#### What to work on
List every method named in the discussion below about stopping a Windows Service.

#### Source extract
□ □ □ □
I'm writing a simple Windows Service that sends out emails to all employees every month. My question is, how to stop itself when it's done? I'm a noobie in this field so please help me out. Really appreciated.
It will be deployed on the server to be run monthly. I did not start this thing and the code was given to me like that. It is written in VB.NET and I'm asked now to change a few things around it. I noticed that there is only 'Sub OnStart' and wondered when the service would stop? After the main sub is done, what it the status of this service? Is it stopped or just hung in there? Sorry, as I said, I am really new to this....
If you have a task that recurs monthly you may be better off writing a console app, and then using Windows Task Scheduler to set it to run monthly. A service should be used for processes that need to run for a long time or constantly, with or without a user logged on
As every other answer has noted, it sounds like this should be an executable or script that you run as a scheduled task.
However, if you are obligated for some reason to run as a Windows Service and you're working in .NET, you just have to call the Stop() method inherited from ServiceBase once your service completes its work. From the MSDN documentation for the method:
The Stop method sets the service state
to indicate a stop is pending and
calls the OnStop method. After the
application is stopped, the service
state is set to stopped. If the
application is a hosted service, the
application domain is unloaded.
There's one important caveat here: the user account under which the service is running must have permission to stop services (which is a topic for ServerFault).
□ □ □ □
#### Information provided
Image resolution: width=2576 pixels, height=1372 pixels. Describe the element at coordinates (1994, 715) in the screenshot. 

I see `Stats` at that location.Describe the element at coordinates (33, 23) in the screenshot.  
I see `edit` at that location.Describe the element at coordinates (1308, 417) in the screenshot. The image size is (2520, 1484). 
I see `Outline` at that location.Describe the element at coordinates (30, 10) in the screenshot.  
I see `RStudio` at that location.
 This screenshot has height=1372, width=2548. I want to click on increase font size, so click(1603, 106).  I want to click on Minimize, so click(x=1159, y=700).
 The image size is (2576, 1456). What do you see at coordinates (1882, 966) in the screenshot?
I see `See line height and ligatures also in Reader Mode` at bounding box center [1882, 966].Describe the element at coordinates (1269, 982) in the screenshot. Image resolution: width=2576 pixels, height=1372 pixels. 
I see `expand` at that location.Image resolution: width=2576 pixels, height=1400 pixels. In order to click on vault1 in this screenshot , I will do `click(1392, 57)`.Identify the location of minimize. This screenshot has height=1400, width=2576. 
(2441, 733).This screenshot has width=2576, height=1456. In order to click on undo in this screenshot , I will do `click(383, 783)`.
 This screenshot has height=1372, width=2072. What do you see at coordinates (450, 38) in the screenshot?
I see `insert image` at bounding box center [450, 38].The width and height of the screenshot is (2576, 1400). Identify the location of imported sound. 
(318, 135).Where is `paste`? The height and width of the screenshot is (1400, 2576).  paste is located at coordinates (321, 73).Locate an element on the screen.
□ □ □ □
#### Result of the exercise
OnStart, Stop, OnStop